Some of my favorite games growing up were Lucas Arts adventure games like the Monkey Island series. Known for puzzles, humor, and story, Adventure games enjoyed a Golden Age in the early nineties before First Person Shooters and the like began attracting much larger audiences and making much more money. Publishers stopped funding adventure game makers, since they could only attract a small (but devoted) niche market, and the entire genre was killed off.
Recently Tim Schafer, a legend in the adventure game world (and the maker of my favorite game of all time, Grim Fandango), decided to go the independent route and fund the development of an old school adventure game through Kickstarter. He expected to make around $400,000, a shoestring budget in the game industry. In the end, he raised over 3.3 million, which he promised he would plow right back into making the game better. More importantly, he managed to circumvent publishers completely. He is going to distribute the game digitally through Steam.
According to publishers in music and film, the entertainment industry is dying, supposedly because of piracy. And it's true that if we look their profits, they have been falling since the growth of the internet. But it's unclear whether or not piracy really plays much of a role in their decline. Most people who pirate media would probably not be buying it if they couldn't get it for free, and changes in digital distribution allows people to, for example, save money buying singles instead of entire albums filled with filler, which obviously destroys profit margins.
But arguably the entertainment industry should be defined by the creators of media, not its distributors. For them, the picture might not be so bad, and may be getting better. There are increasingly easy ways to digitally distribute your product instead of depending on publishers to invest in creating and distributing physical media. There are increasingly easy ways of inexpensively promoting your products through social media instead of depending on publishers to finance an huge marketing campaign. And now with the Kickstarter example, creators may be able to get funding for development straight from the consumers instead of needing to sign a contract with publishers.
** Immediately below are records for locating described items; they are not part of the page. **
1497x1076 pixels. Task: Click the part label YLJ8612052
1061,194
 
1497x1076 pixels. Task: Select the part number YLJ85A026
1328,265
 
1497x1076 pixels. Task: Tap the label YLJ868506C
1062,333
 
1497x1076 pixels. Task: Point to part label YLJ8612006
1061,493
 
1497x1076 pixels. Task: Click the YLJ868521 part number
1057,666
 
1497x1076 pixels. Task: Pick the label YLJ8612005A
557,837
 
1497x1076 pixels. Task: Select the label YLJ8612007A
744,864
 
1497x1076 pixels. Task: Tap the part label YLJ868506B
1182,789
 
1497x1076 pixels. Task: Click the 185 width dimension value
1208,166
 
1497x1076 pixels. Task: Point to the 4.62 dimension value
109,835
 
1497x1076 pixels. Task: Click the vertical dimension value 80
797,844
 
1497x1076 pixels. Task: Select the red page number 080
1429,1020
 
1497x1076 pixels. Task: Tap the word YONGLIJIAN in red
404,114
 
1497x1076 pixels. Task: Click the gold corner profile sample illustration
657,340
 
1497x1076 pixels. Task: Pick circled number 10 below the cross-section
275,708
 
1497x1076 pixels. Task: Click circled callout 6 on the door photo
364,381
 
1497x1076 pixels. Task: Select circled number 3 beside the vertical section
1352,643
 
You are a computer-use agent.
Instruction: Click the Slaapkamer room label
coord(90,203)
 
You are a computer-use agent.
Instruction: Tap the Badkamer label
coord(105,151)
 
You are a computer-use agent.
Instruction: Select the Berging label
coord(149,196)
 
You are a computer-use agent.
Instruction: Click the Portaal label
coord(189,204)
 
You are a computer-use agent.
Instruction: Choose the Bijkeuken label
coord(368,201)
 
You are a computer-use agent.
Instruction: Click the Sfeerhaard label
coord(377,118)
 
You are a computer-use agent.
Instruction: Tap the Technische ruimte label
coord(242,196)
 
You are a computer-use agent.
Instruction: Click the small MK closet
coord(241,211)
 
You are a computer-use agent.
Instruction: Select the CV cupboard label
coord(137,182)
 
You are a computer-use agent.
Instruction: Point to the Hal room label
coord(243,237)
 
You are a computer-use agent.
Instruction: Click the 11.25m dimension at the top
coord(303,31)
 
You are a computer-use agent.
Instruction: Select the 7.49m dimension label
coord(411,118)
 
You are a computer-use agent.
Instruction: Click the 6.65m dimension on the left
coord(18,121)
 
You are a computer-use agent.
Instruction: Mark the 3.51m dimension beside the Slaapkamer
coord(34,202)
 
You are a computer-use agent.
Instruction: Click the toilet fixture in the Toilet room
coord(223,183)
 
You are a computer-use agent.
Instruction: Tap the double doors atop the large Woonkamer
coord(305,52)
Creators can now eliminate a very expensive middleman, and if publishers lose money and jobs, that's Schumpeterian creative destruction.
The other thing is, publishers are almost universally dicks. They use the RIAA and MPAA to sue poor mothers and teenagers for hundreds of thousands of dollars and spend billions in lobbying congress to pass bills like SOPA (they are also supposedly hypocrites, pirating content themselves in their offices). They screw creators out of royalties and use exploitative contracts. They do all kinds of things to piss off consumers, such as DRM protection that ironically drive buyers to pirate content because the DRM is so prohibitive and unwieldy.
Publishers have traditionally worked as the equivalent of risk pools. They sign ten bands in the hopes that one of them makes it big and subsidizes all the ones that don't make the profits they want. But the cost for content producers is much cheaper than it used to be. We increasingly have an ecosystem that can either limit publisher power, or bypass them altogether. That's definitely better for consumers, and arguably also better for creators. We will have a much richer variety of content (like adventure games), cheaper products through cutting out publisher fees as well as some overhead through digital instead of physical media, and possibly more money that goes into the pockets of creators rather than publishers. Win-win.